Sa performance en séries : 2e de sa course en 10"13.
• Yohan Blake (Jamaïque, 30 ans)
Qui d'autre qu'un autre Jamaïcain pourrait mieux remplacer Usain Bolt au sommet du 100 mètres ? Perpétuellement dans l'ombre de son illustre compère, Yohan Blake est enfin le leader de sa délégation. Et s'il n'a pas particulièrement fait les gros titres par ses prestations ces derniers mois, il n'en reste pas moins de la caste de ceux qui peuvent descendre régulièrement sous les dix secondes. La concurrence sera rude mais son expérience des courses à fort enjeu en fait un concurrent non négligeable. D'autant qu'il reste sur deux quatrièmes places frustrantes à Rio 2016 et Londres 2017.

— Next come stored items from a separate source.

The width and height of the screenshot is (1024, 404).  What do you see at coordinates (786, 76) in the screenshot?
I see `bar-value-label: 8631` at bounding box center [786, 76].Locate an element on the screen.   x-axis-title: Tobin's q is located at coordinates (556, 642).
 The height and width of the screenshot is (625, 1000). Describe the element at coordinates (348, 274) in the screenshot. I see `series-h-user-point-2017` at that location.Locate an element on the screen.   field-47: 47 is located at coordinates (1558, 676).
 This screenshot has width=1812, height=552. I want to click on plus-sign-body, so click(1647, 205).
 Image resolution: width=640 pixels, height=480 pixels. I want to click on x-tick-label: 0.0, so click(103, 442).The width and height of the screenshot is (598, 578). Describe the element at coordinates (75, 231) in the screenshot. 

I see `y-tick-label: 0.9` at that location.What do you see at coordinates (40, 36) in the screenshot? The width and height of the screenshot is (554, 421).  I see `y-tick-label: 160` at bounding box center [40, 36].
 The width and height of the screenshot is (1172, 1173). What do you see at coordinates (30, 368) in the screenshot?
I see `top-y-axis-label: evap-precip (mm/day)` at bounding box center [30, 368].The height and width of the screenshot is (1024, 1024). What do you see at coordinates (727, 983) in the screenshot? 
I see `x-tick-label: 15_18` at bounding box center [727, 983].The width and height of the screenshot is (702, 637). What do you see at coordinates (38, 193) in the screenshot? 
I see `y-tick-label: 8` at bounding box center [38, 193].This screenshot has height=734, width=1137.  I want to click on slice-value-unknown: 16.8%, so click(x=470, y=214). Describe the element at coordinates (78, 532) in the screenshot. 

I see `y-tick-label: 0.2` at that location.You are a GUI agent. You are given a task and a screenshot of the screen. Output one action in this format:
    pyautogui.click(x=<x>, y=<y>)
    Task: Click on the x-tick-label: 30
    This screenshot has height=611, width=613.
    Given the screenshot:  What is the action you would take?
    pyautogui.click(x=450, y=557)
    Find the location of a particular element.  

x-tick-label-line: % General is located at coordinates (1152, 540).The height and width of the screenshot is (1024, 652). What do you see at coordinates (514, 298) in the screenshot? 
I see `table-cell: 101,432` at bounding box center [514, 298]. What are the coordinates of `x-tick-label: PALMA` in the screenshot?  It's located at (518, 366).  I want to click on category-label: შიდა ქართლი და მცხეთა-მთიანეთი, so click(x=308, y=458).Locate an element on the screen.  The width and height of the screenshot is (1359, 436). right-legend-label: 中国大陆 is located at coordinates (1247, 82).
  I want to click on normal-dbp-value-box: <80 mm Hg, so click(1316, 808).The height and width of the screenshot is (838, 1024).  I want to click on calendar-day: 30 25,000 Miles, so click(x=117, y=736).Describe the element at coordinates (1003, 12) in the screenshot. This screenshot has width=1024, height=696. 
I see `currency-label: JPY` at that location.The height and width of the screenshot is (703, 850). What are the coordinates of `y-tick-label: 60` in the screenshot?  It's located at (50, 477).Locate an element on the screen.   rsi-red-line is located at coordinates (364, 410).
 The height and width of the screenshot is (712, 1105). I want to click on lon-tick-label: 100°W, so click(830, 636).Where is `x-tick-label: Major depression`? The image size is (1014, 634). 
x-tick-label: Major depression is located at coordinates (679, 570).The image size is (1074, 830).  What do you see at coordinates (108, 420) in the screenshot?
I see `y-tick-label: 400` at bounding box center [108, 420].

Sa performance en séries : vainqueur de sa course en 10"07.
• Jimmy Vicaut (France, 27 ans)
Et où en est le leader du sprint français ? Jimmy Vicaut arrive à Doha dans une situation paradoxale. Attendu ces dernières années avec de sérieux espoirs, il se présente cette fois au Qatar dans la peau d'un outsider. Avec un meilleur chrono cette saison au-dessus des dix secondes, le Français n'a pas la plus belle candidature à la médaille de tous les participants. Même débarrassé des pépins physiques qui l'ont souvent plombé, le recordman d'Europe n'a pu accrocher les minima que tardivement. Le natif de Bondy ne se fixe ainsi qu'un seul objectif : "aller le plus loin possible". Mais il l'assure, il n'a pas oublié "comment courir vite". Son entrée en lice fixera un premier repère sur ses chances ou non de rentrer en finale, voire plus. Mais avec la pléthore de prétendants sans réel favori ultra dominant, la place pour la breloque n'a jamais semblé aussi large.
Sa performance en séries : deuxième de sa course en 10"08.